◆ **CONSIGNE A**:
Recopiez à l'identique les lignes des enregistrements ci-dessous, de la ligne contenant « 623) in the screenshot? » jusqu'à celle contenant « center [907, 623]. », ces deux lignes comprises.

◆ **TEXTE PRÉSENTÉ**:
== == ==

Vous lisez ici la version écrite de la chronique de nos journalistes dans l’émission Le Meilleur des Mondes de France Culture, le vendredi à 21h, dont Numerama est partenaire.
Et si l’on démystifiait la figure du lanceur d’alerte moderne ?
Je ne vous parle pas des Aaron Schwartz, Edward Snowden ou Chelsea Manning, mais des Mark, des Tristan, des Justin… Une nouvelle vague d’hommes (surtout) et de femmes (un peu) que l’on a vu sortir du bois ces dernières années. Leur créneau : dénoncer aujourd’hui avec force les outils qu’ils ont contribué à construire hier.
Tim Kendall, par exemple, a été en charge de la monétisation de Facebook et président de Pinterest. En 2020, il s’indignait dans le documentaire de Netflix, Derrière nos écrans de fumée : « Des sites comme Facebook, Snapchat, YouTube ont pour unique but de garder l’utilisateur le plus longtemps possible sur son écran. Ils veulent accaparer le maximum de temps et d’attention de chaque membre », l’entend-on asséner.
À sa sortie, ce docu-fiction a fait grand bruit. Son intention est louable : alerter le public sur les raisons de son addiction aux réseaux sociaux. Mais c’est sur le format que quelque chose cloche légèrement. Je vous plante la mise en scène : on observe une demi-douzaine d’anciens cadres de la tech, assis face caméra, les mains croisées, le regard intense porté vers l’horizon, balancer tout le mal qu’ils pensent de la Silicon Valley… Valley qui leur a permis de s’enrichir monstrueusement pendant des années, avant soudain, de se découvrir une conscience.

== == ==

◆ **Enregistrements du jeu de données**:
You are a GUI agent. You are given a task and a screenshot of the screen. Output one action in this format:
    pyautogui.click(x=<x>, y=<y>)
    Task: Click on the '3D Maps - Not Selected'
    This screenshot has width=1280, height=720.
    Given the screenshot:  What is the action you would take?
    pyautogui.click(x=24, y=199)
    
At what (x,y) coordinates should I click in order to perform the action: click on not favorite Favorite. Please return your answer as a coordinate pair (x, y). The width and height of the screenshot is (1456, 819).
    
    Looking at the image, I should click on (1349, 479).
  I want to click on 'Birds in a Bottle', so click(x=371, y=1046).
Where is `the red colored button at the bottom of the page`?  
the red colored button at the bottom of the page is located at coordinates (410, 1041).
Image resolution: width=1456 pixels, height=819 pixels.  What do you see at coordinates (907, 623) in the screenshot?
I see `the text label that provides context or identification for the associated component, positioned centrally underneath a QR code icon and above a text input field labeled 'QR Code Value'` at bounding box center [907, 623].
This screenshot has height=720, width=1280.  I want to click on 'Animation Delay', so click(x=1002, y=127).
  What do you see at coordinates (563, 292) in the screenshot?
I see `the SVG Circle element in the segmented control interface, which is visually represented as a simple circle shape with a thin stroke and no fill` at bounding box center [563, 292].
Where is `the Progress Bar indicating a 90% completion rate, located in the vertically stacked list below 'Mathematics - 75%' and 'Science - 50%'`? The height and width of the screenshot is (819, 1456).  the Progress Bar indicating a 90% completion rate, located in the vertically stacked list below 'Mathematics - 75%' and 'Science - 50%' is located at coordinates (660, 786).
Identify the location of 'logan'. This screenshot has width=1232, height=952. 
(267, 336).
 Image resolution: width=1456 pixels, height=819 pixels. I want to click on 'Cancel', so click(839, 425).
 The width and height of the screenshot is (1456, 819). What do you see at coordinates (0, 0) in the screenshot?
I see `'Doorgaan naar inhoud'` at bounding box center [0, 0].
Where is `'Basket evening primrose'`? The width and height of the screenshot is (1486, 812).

== == ==

◆ **CONSIGNE B**:
Prolongez la chronique sur les anciens cadres de la tech devenus lanceurs d'alerte, en reprenant à la suite de sa dernière phrase.

◆ **CORRIGÉ A**:
Image resolution: width=1456 pixels, height=819 pixels.  What do you see at coordinates (907, 623) in the screenshot?
I see `the text label that provides context or identification for the associated component, positioned centrally underneath a QR code icon and above a text input field labeled 'QR Code Value'` at bounding box center [907, 623].

◆ **CORRIGÉ B**:
On pourrait se demander : n’ont-ils pas le droit de se repentir ? Bien sûr, ces paroles sont importantes, mais elles viennent surtout crédibiliser ce que dénoncent depuis très longtemps des ONG, des médias ou des politiques. Et il est difficile de ne pas voir un certain opportunisme dans la démarche de ces anciens responsables qui ont visiblement senti le vent tourner.
Ce qui m’a marqué plus largement ces dernières années, c’est que le lanceur d’alerte est devenu une esthétique à part entière.
La forme du scoop est aussi importante que le fond
Au-delà de ce docu Netflix, on a vu fleurir dans la presse des révélations bien orchestrées, quasiment « marketées » au millimètre. Des médias internationaux obtiennent des documents internes aux entreprises, les épluchent, puis, organisent un joli photoshoot avec celle que l’on pourrait appeler — avec bien sûr, un brin d’exagération — la « taupe du moment ».
On ne présente plus Frances Haugen et son partenariat avec le Wall Street Journal, qui a obtenu en exclu de nombreux documents internes de Facebook. Puis en juillet 2022, c’était Mark MacGann, qui a eu le droit à son portrait dans le Monde et le Guardian. Ce puissant lobbyiste a tout de même contribué, à forcer Uber en France quand le service était illégal. En septembre, c’est Peiter Zatko, l’ancien chef de la sécurité de Twitter qui s’est fait tirer le portrait dans Washington Post — le hacker respecté et lanceur d’alerte historique déroge toutefois un peu plus à la règle, n’ayant pas fait long feu dans l’entreprise qu’il décrie.
Bien sûr, on préfèrera toujours connaitre ces révélations que les savoir cachées. Mais il n’empêche qu’il est toujours de bon ton de questionner les raisons d’agir de certains de ces « célèbres témoins », et de réfléchir à ce que l’on met désormais derrière le statut de « lanceur d’alerte », peut-être désormais un peu galvaudé.
Écouter la chronique de Marie Turcan (à 52’51)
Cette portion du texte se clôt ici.